Can you repeat the lines of the records below word for word, leaving the pictures out of your answer?

[Records locating words and elements]

↓

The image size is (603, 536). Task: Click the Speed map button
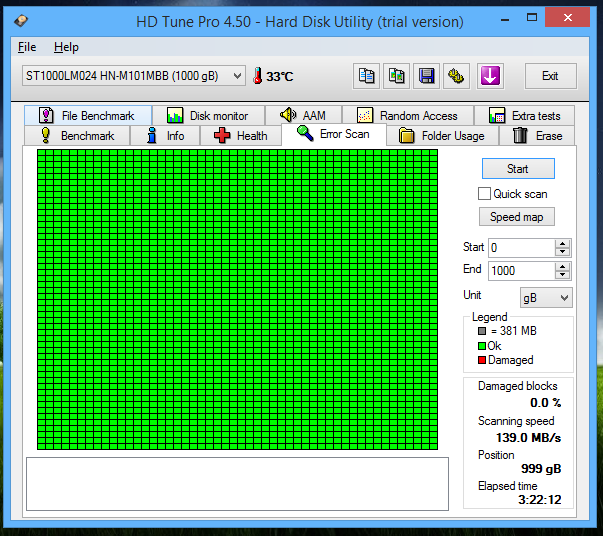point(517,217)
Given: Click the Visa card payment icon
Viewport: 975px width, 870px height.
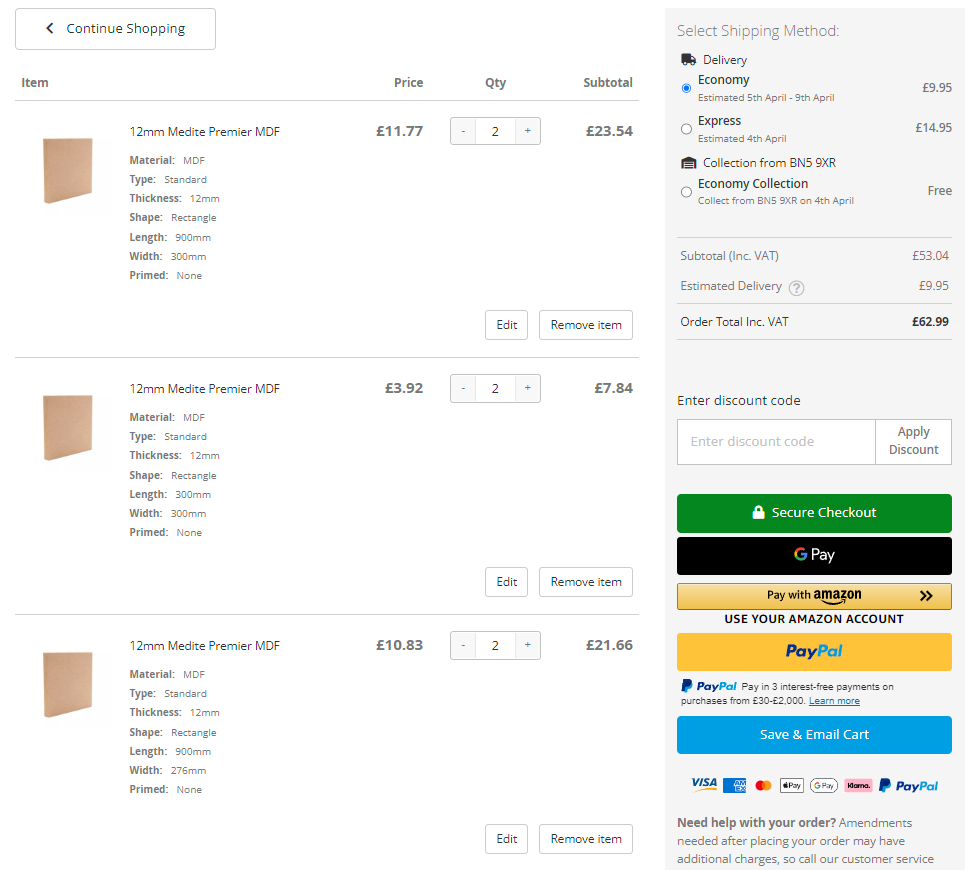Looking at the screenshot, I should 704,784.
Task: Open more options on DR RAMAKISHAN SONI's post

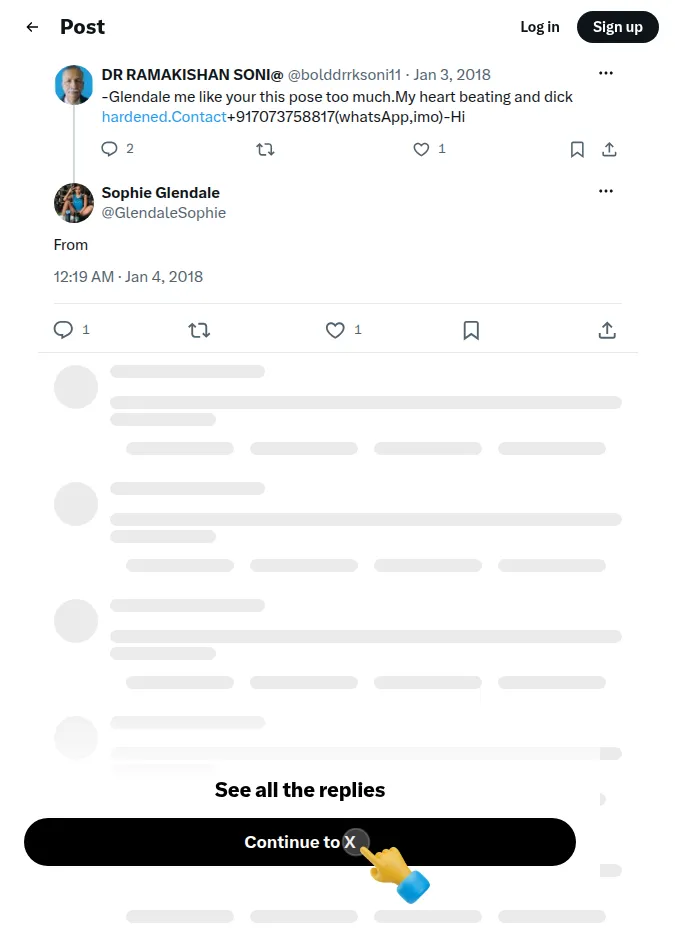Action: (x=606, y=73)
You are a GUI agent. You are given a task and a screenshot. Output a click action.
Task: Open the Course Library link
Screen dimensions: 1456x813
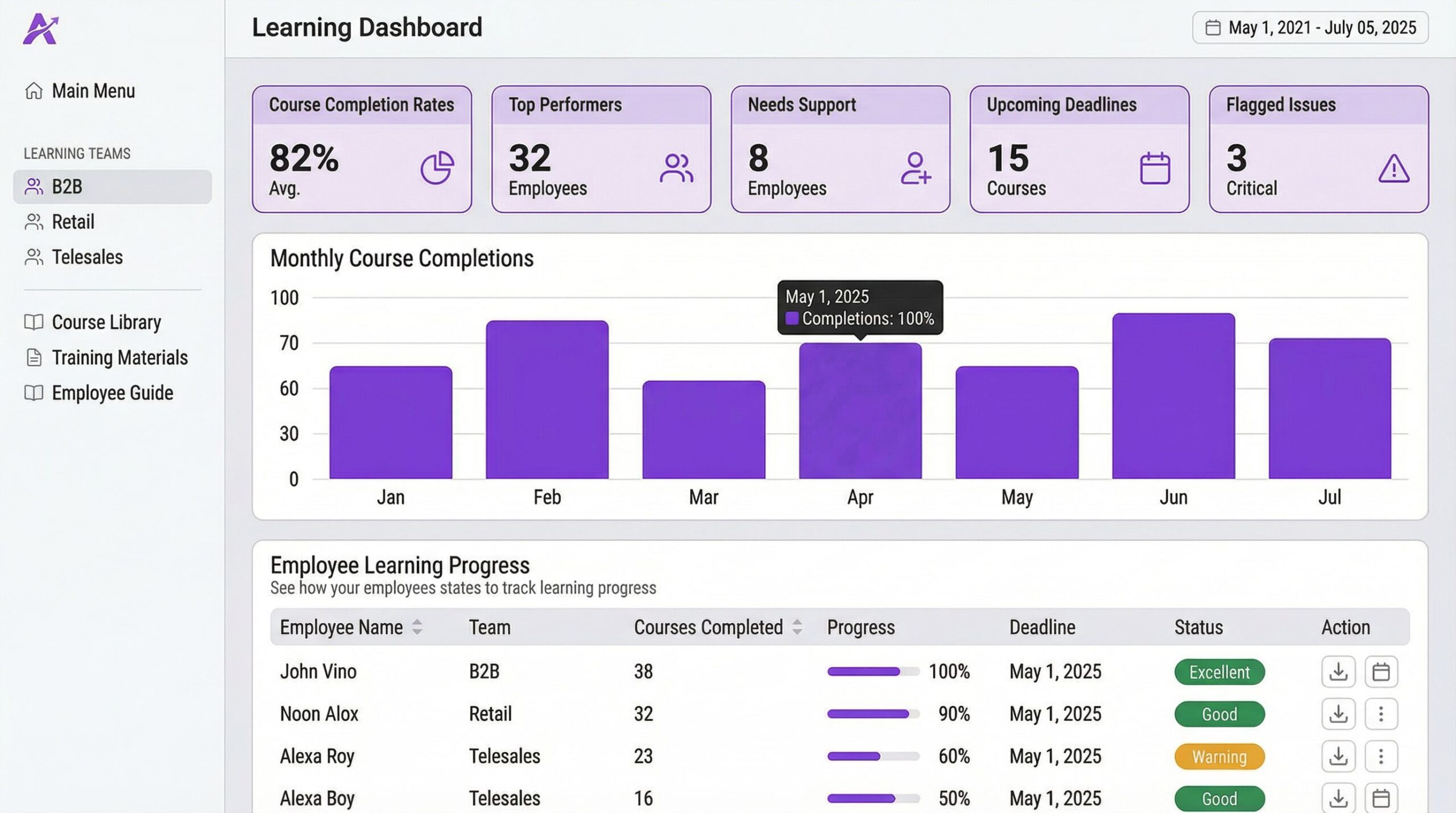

↑

-- Task solution --
The image size is (603, 536). Task: Click the Speed map button
point(517,217)
Given: Click the Visa card payment icon
Viewport: 975px width, 870px height.
Looking at the screenshot, I should 704,784.
Task: Open more options on DR RAMAKISHAN SONI's post

Action: (x=606, y=73)
You are a GUI agent. You are given a task and a screenshot. Output a click action.
Task: Open the Course Library link
Screen dimensions: 1456x813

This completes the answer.